> **ASSIGNMENT**:
I'd like every line in the following listing that holds "agent" copied.
---------- SOURCE INFORMATION ----------
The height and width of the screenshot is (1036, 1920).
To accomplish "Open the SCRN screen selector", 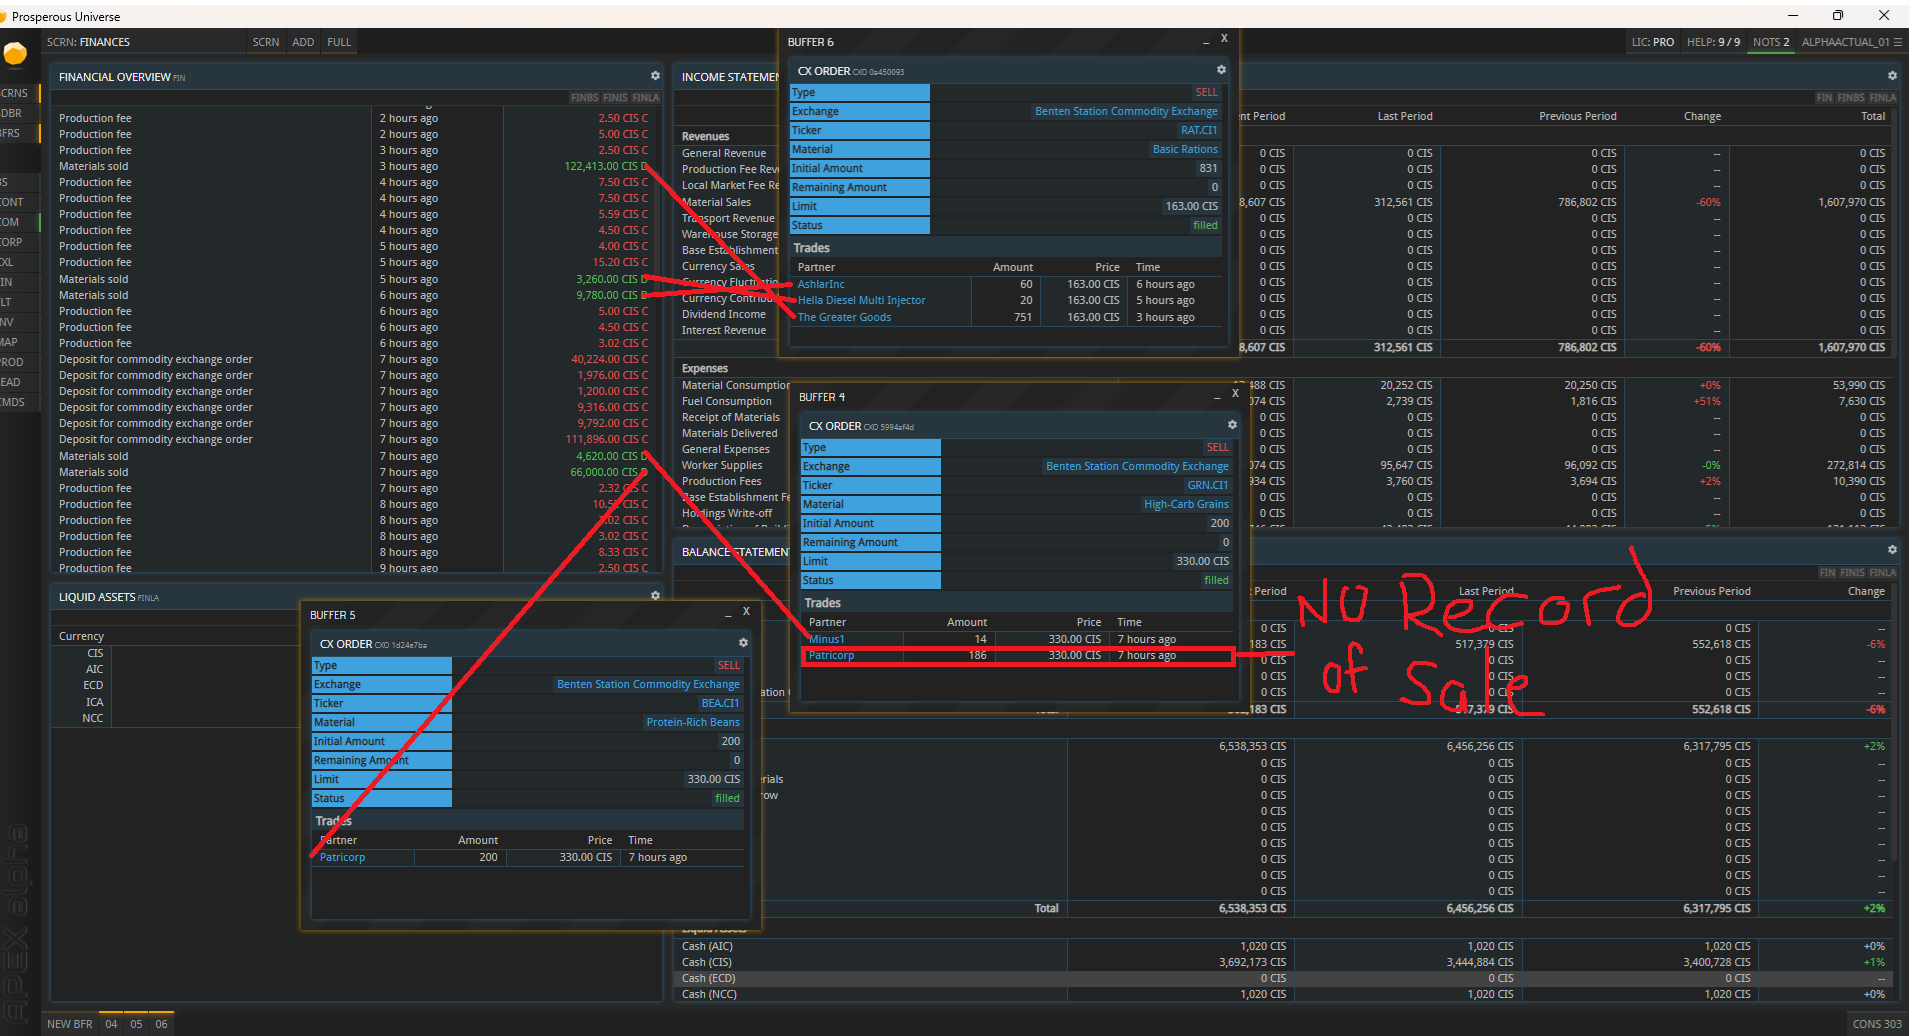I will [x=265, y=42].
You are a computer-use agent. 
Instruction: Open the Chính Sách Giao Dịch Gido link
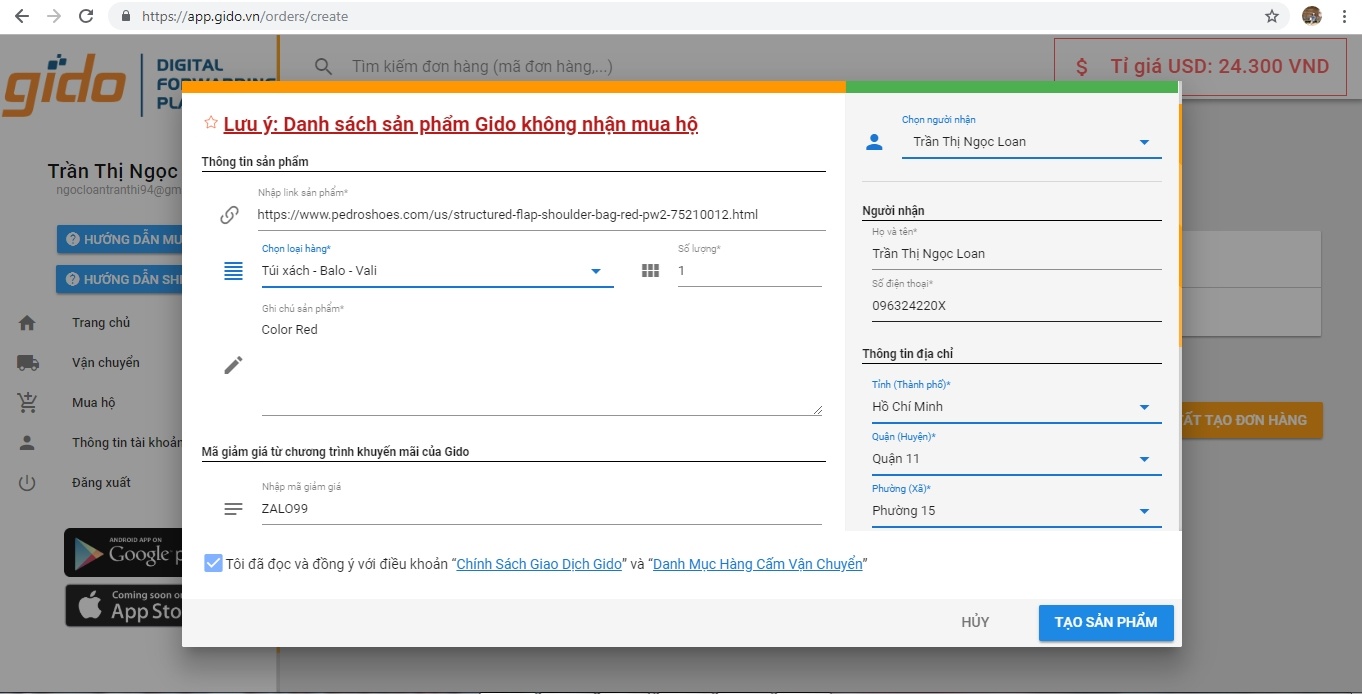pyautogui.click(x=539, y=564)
----------
---------- SOURCE INFORMATION ----------
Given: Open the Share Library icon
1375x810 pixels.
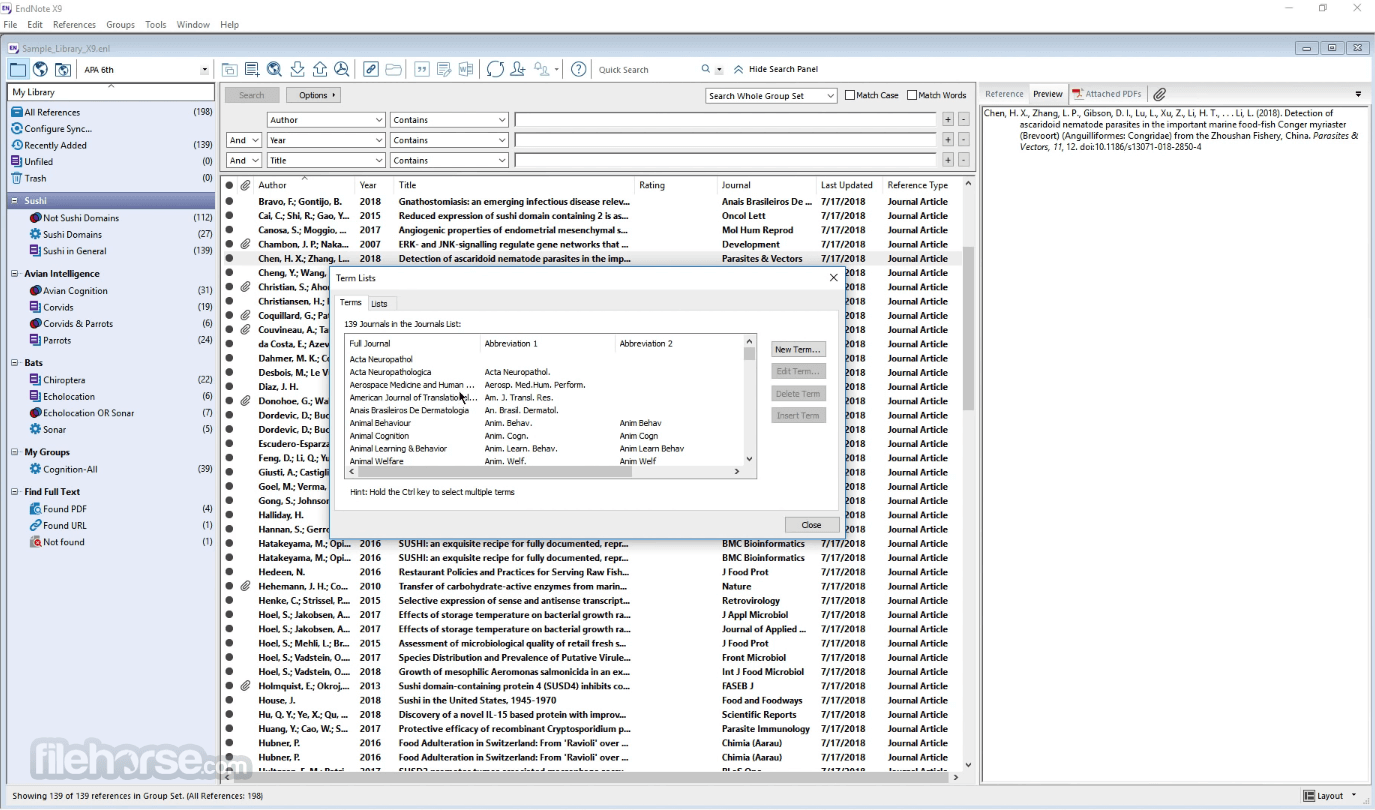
----------
---------- SOURCE INFORMATION ----------
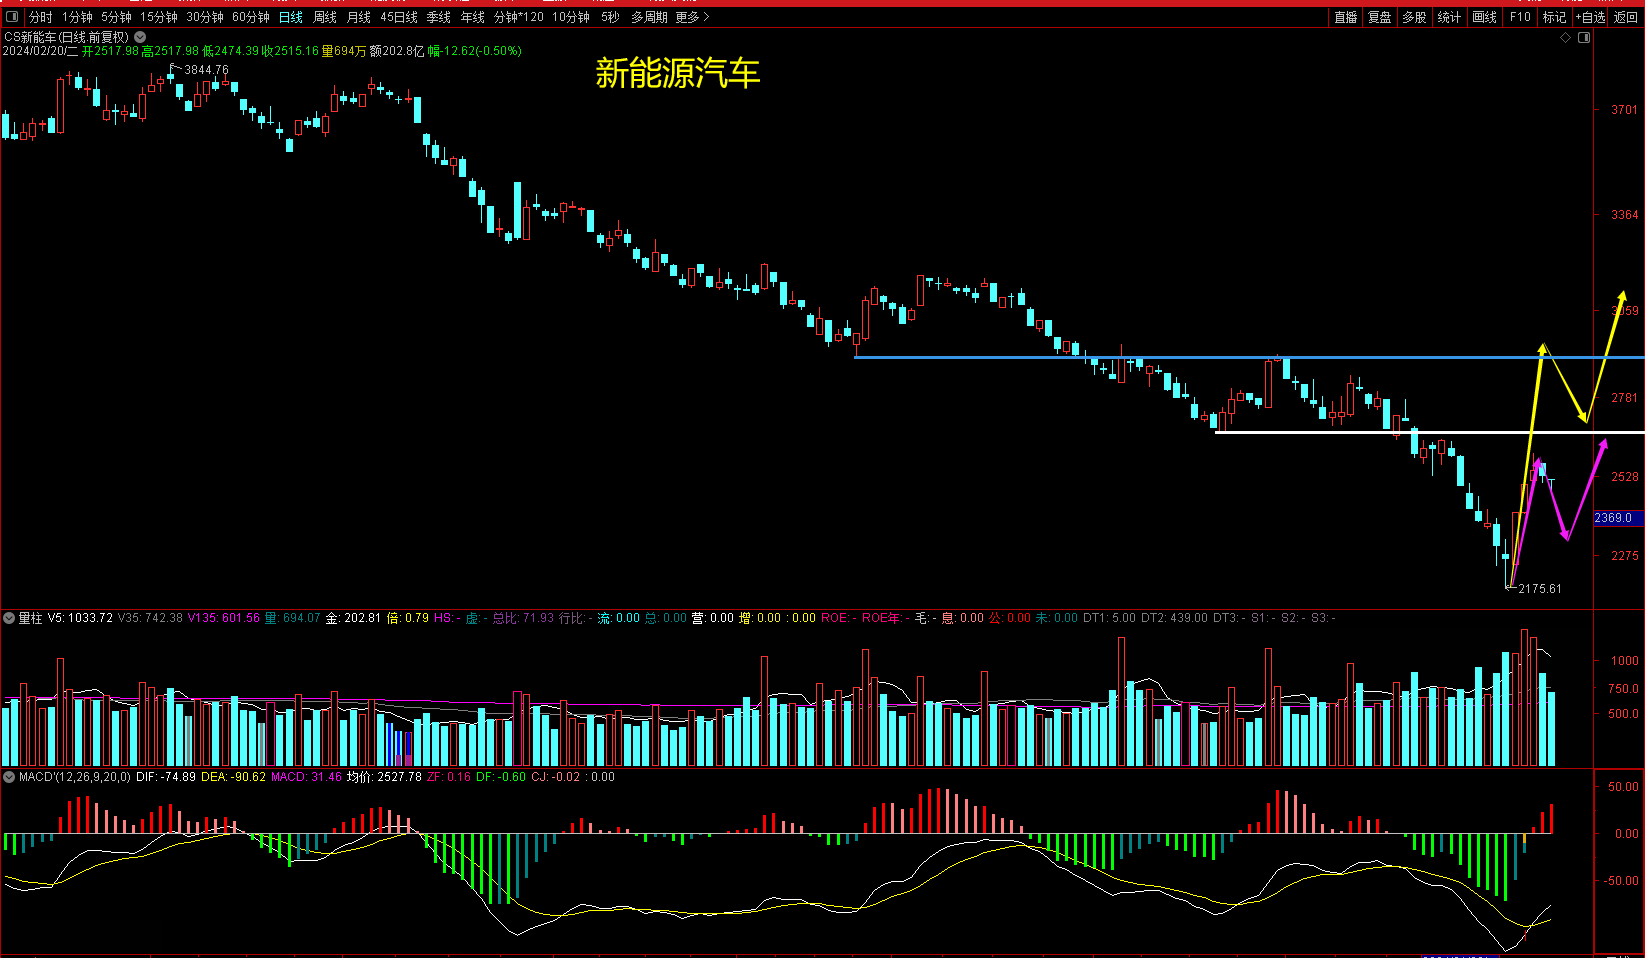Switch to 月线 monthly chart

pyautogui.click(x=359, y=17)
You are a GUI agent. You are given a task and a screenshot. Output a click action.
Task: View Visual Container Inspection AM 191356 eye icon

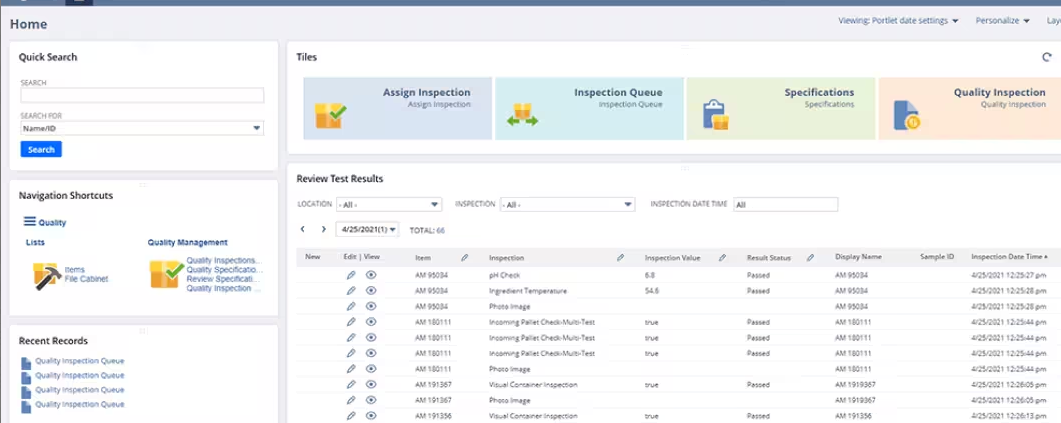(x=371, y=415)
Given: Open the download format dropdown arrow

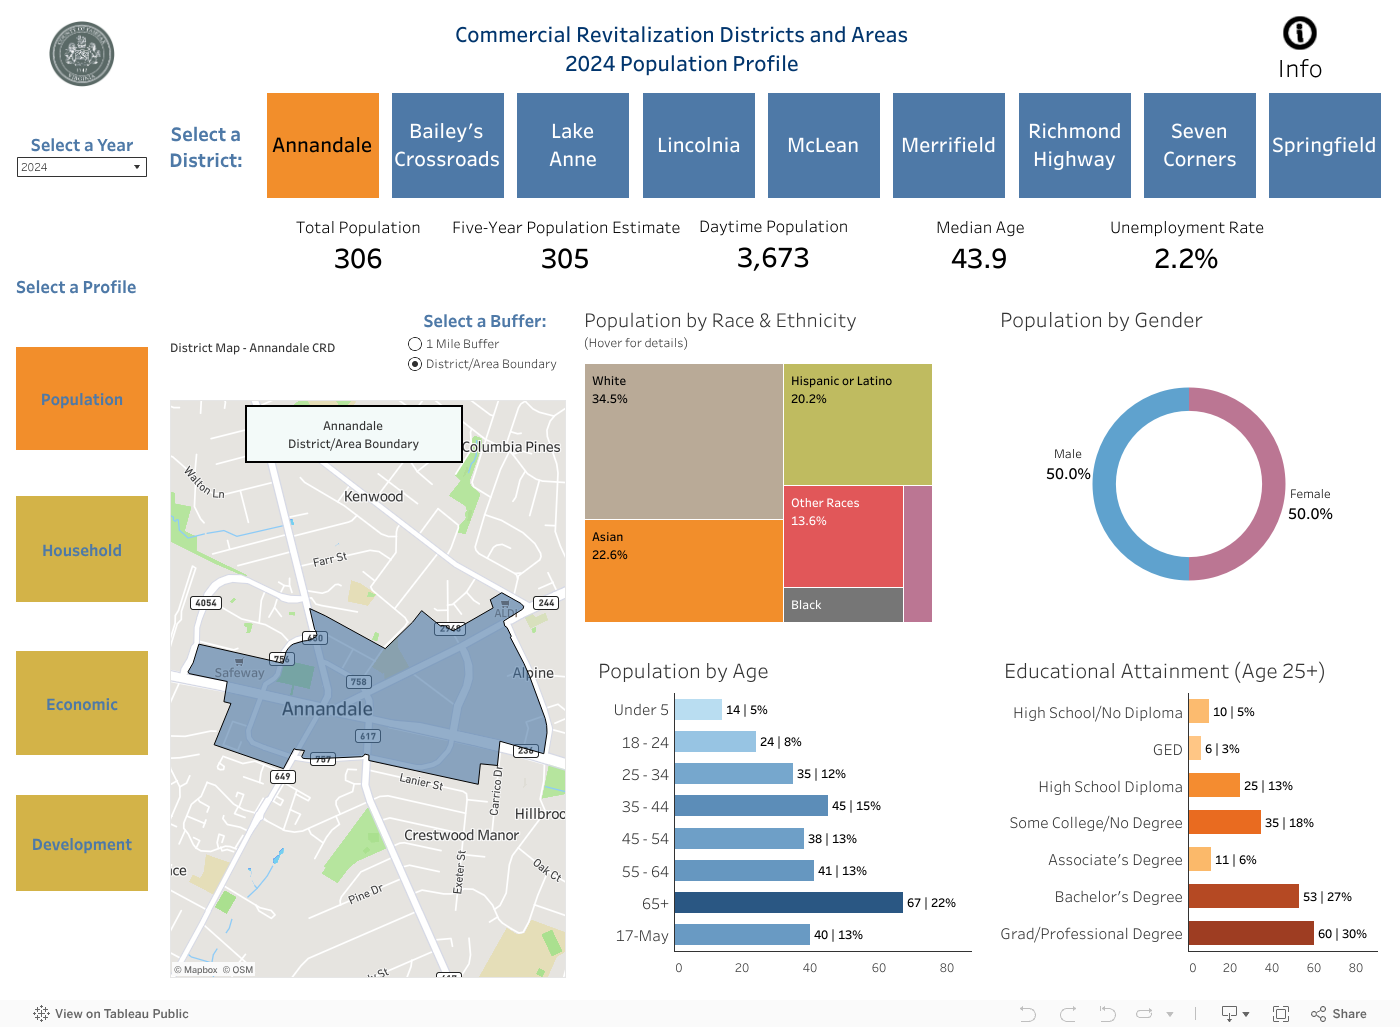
----------
> **OUTPUT FOR THIS EXERCISE**:
You are a computer-use agent. 
You are a GUI agent. You are given a task and a screenshot. Output a click action.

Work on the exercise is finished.